Guard Your Heel

A fox won’t normally capture an eagle. But if the king of the birds stoops too low and foolishly endangers itself, the fox might have a go at it. Foxes are renowned for slyness, and an eagle that alights on its kill and gets overly fascinated with eating might become too distracted to detect an impending danger from behind.
Distraction is the key word. In a moment of distraction, the king of the birds, for all its kingship, may underestimate the potential threat of a simpleton. One such moment of heedlessness is enough to cost the eagle its life.
This essential principle is portrayed in the image above. By using symbolism from the animal world, Peter Paul Rubens is painting a psychological picture: even the highest in rank can commit a foolish error that will thrust it to the very bottom of the food pyramid.
Ancient wisdom often speaks symbolically, as in the case of using a fox to represent common slyness and an eagle to represent heedless kingship. In this particular metaphor, Rubens ties these symbols into a larger composition to underscore an even greater moral: behind the fox and eagle is a heel wounded by a lethal arrow, the famous heel of Achilles.

The Ancient Symbol of the Heel

ancient-wisdom-achilles-heelThetis made Achilles immortal by dipping his body into the river Styx. Wherever the magical waters bathed the infant Achilles, that part became immune to human attack, but since Thetis held her son by the heel, that one part remained mortal.
Thus did the Greeks formulate a hero that would embody invincibility with a single weakness, implying that even the greatest may fall through blind error.
Drawing from the Ancient Greeks, Rubens not only portrays mythology, but also emphasizes the wisdom behind it: through negligence, the greatest is overcome by the smallest. And, indeed, the mighty Achilles is defeated by mortal Paris, who shoots a poisoned arrow to his heel.
Achilles is dispatched like a heedless eagle who foolishly falls prey to the cunning of a common fox. It is a silly mistake with fatal consequences.
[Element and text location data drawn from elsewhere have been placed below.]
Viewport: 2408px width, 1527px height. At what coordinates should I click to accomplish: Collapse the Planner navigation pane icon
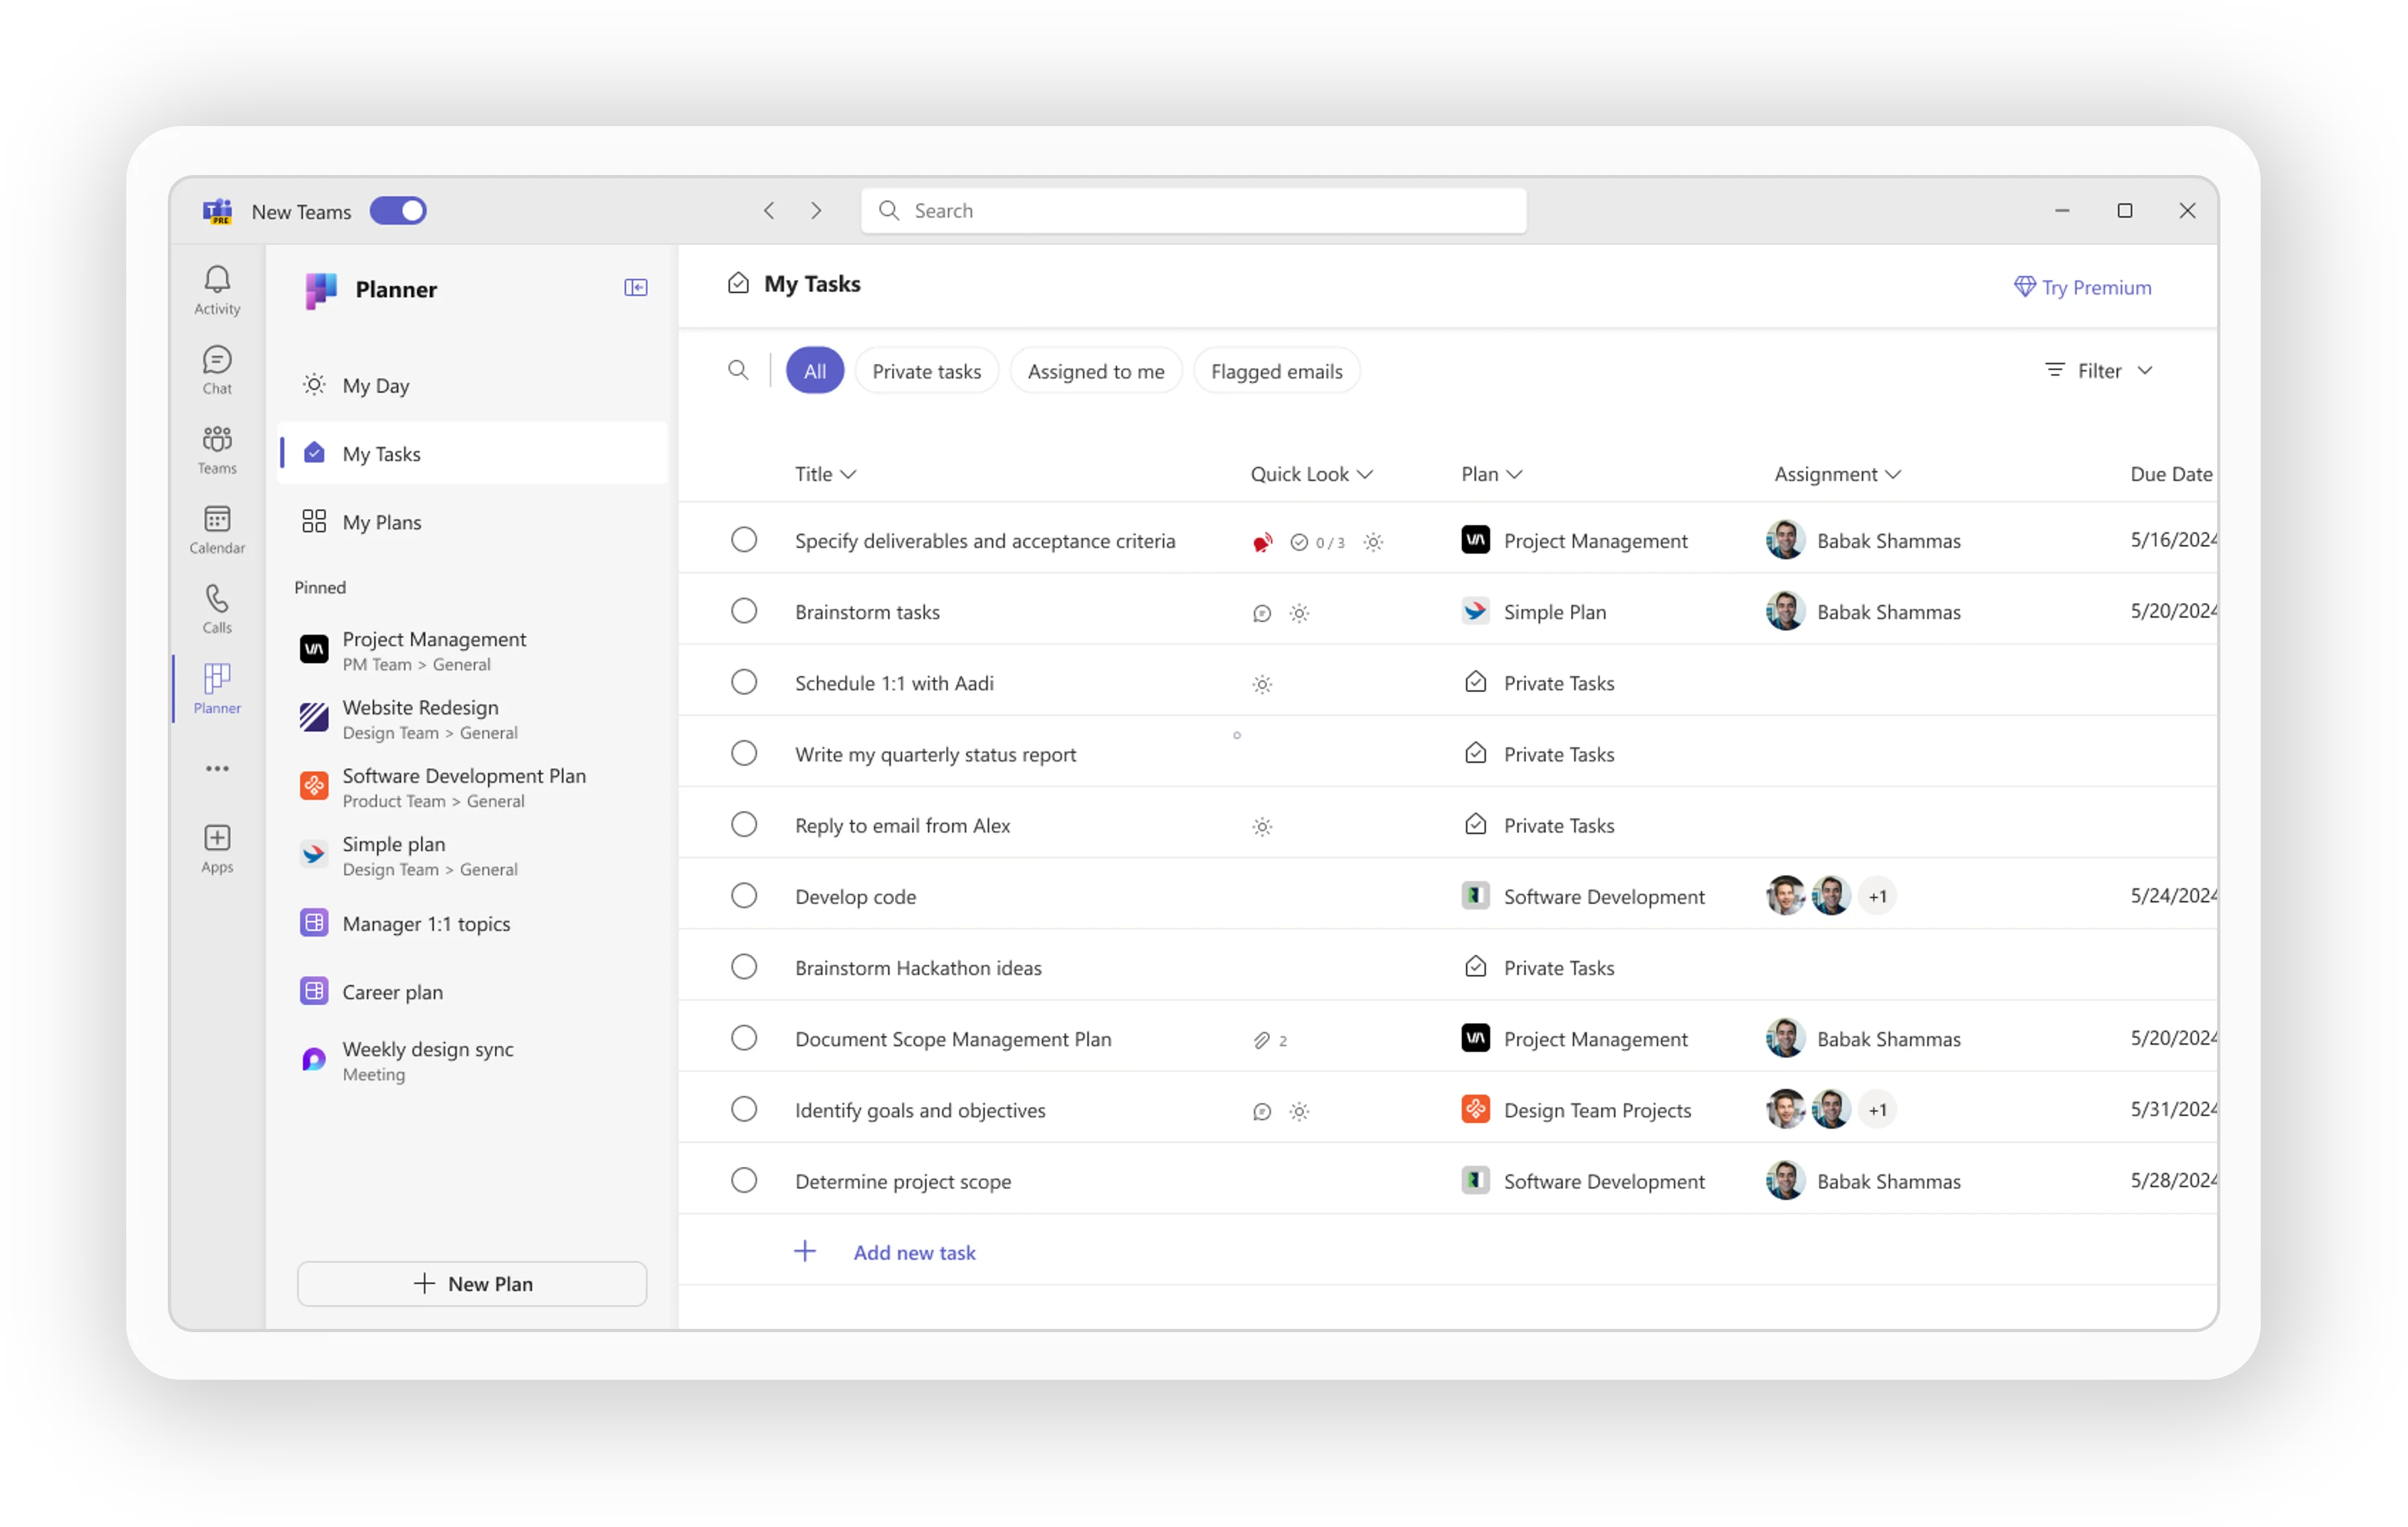(x=636, y=288)
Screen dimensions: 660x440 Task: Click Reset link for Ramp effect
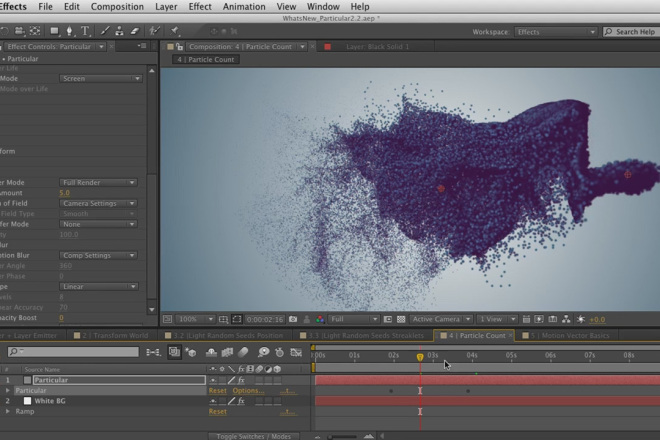click(x=217, y=411)
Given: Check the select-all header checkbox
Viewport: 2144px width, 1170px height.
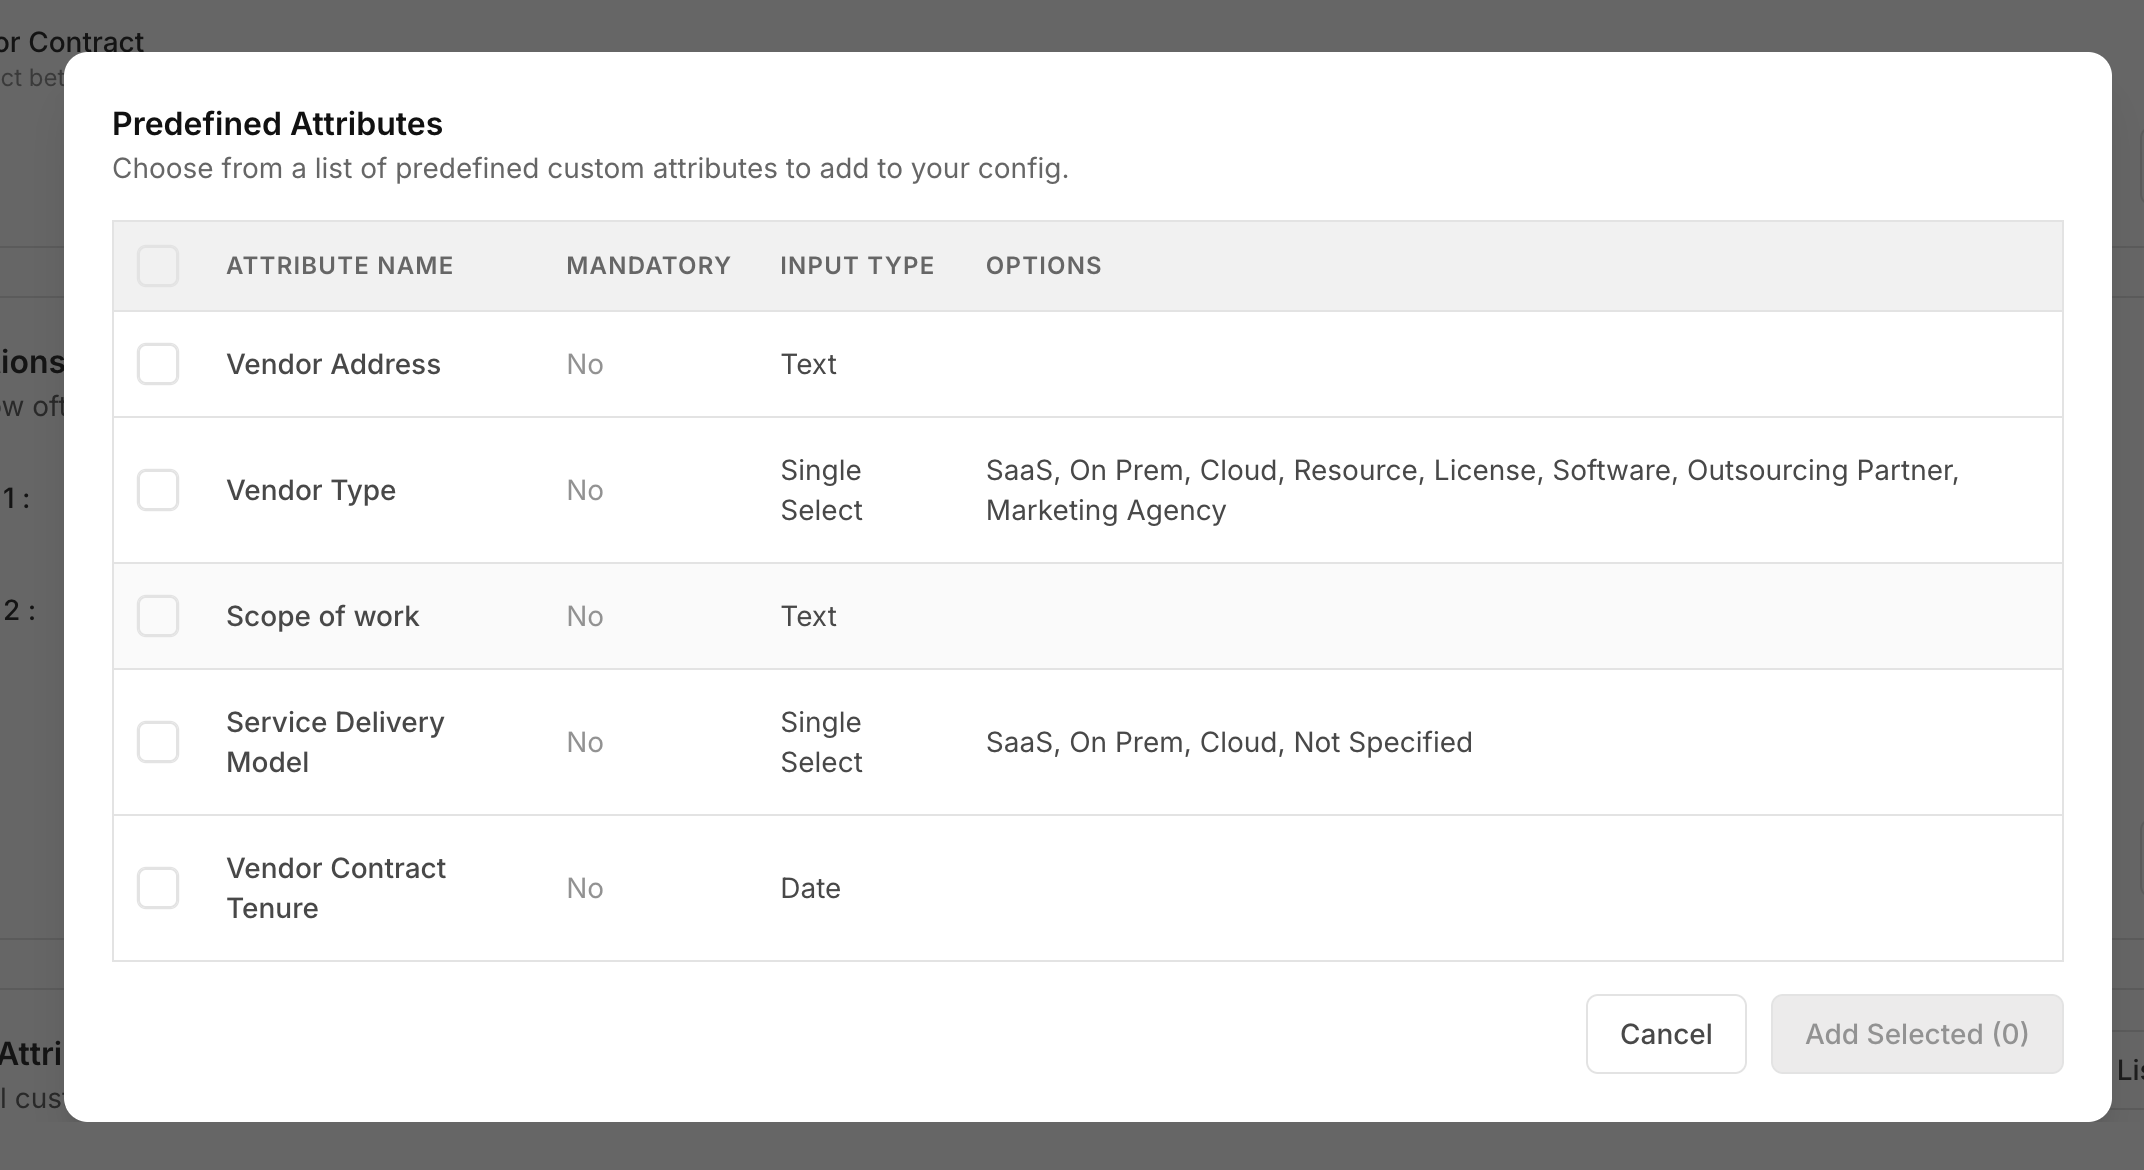Looking at the screenshot, I should pos(158,266).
The Wisdom of Guarding Heel

The Achilles myth goes even deeper: the heel is carefully chosen as the farthest point from man’s senses. After all, man’s sensory organs are mostly located in his head (with the single exception of the sense of touch). Since the heel stands at the farthest extreme to the head, it is a natural physical blind spot.
This physical blind spot teaches of a corresponding psychological one: each man has a chief weakness that characterizes his psychology. It is his weakness primarily because he cannot see it. Everyone around him may be well aware of this blind spot, but he himself remains heedless to it – even to the point of insisting not to know about it.
For this reason, the Ancient Greek oracle advised man to Know Thyself.
Few have the courage and diligence to study themselves impartially. Few have the nerve to shed light onto their dark psychological weakness. But those who do will certainly labor to keep their ruling faculty up high and prevent it from foolishly alighting aground, where base foxes lurk in darkness.